De lessen die uit dit traject kunnen worden getrokken en de aanbevelingen die door RadarAdvies worden gedaan, vind ik niet alleen herkenbaar, maar ook zeer waardevol en goed bruikbaar. Ik zal deze dan ook zeker ter harte nemen bij toekomstige vergelijkbare trajecten.
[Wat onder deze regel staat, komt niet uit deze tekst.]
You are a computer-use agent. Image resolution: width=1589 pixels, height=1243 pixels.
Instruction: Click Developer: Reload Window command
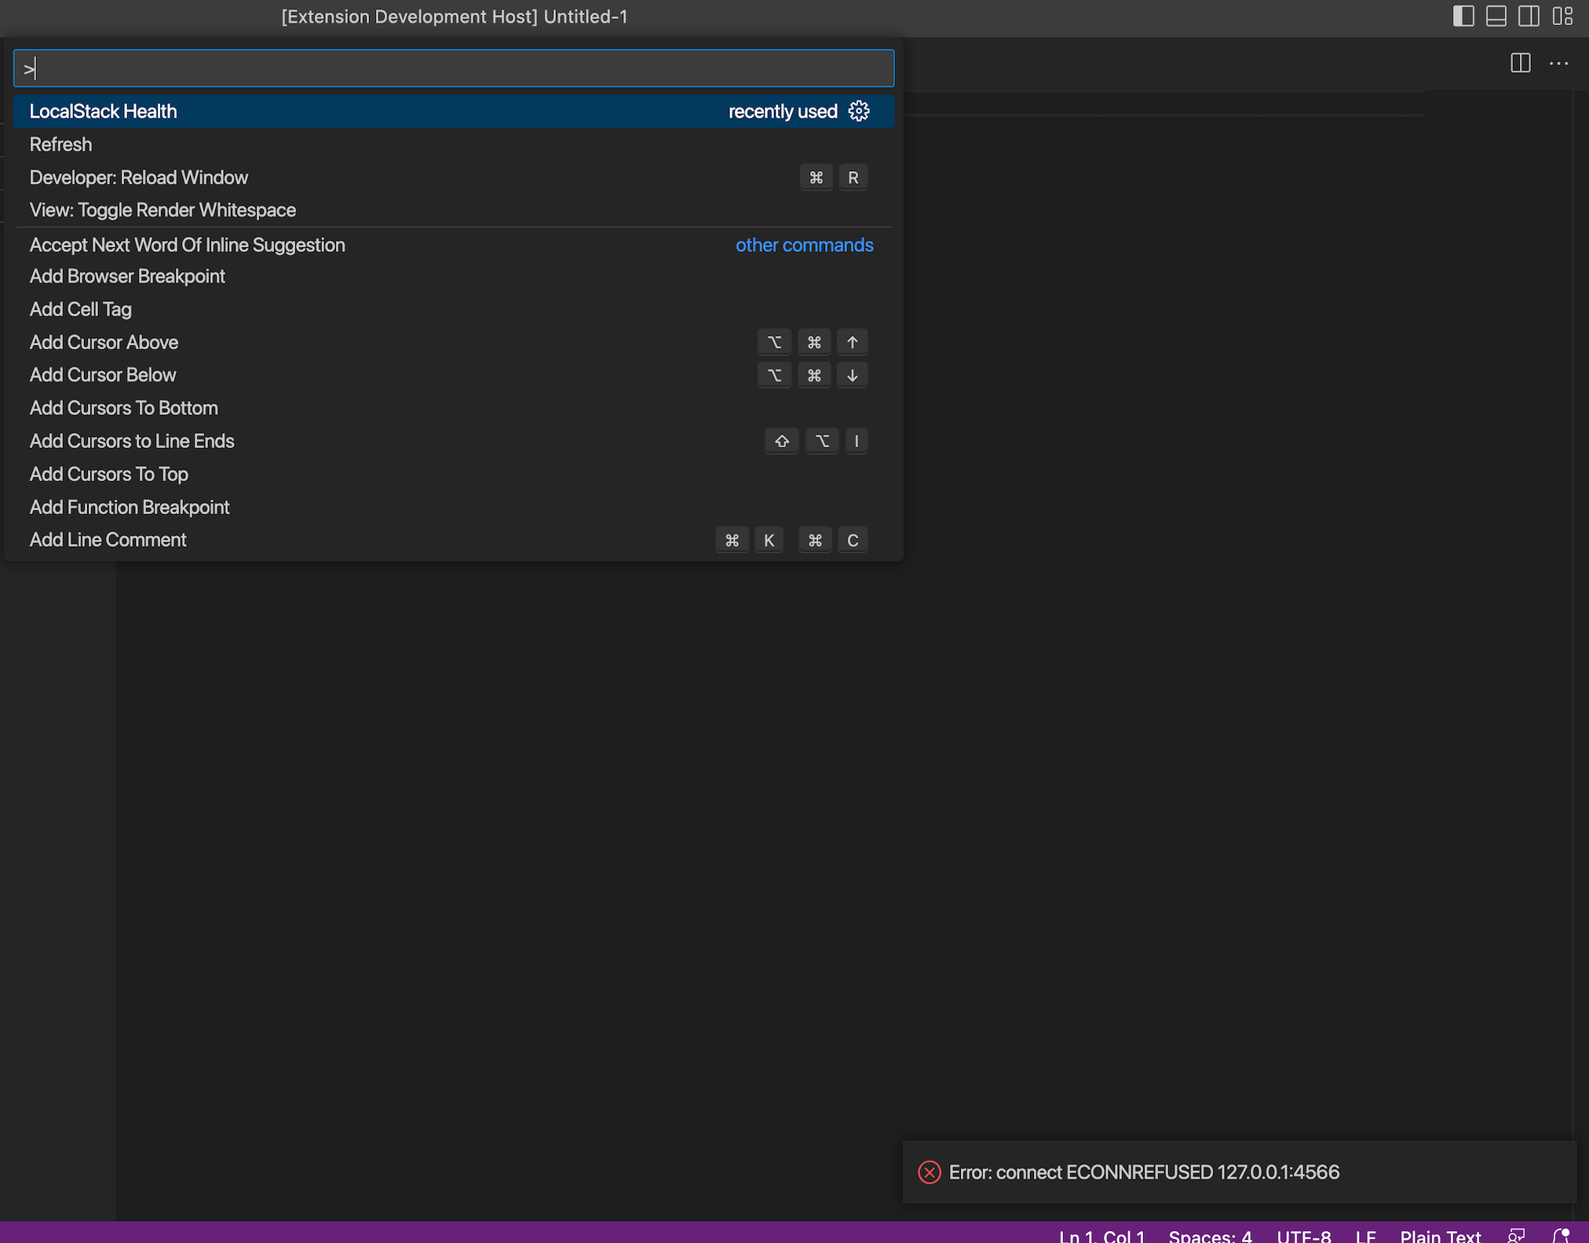point(138,177)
Reactie op rapport en aanbevelingen
Bij de totstandkoming van de Wi2021 werd beoogd een inburgerings-stelsel in te richten dat robuust en adaptief is: een stelsel dat voldoende ruimte biedt om te leren en mee te bewegen met opgaven die zich aandienen, zonder dat daarvoor steeds grote (nieuwe) stelselwijzigingen nodig zijn. Deze wens is de belangrijkste reden geweest om het proces rond de voorbereiding van het wetsvoorstel anders in te richten dan tot dan toe gebruikelijk was. Een zeer brede groep stakeholders, experts en departementale partners is vanaf de fase van gedachtevorming bij het traject betrokken geweest om gezamenlijk te bezien hoe het nieuwe inburgeringsstelsel er uit zou moeten zien en te borgen dat dit stelsel op de meest effectieve wijze zou bijdragen aan de maatschappelijke opgave: iedereen doet mee, het liefst via betaald werk.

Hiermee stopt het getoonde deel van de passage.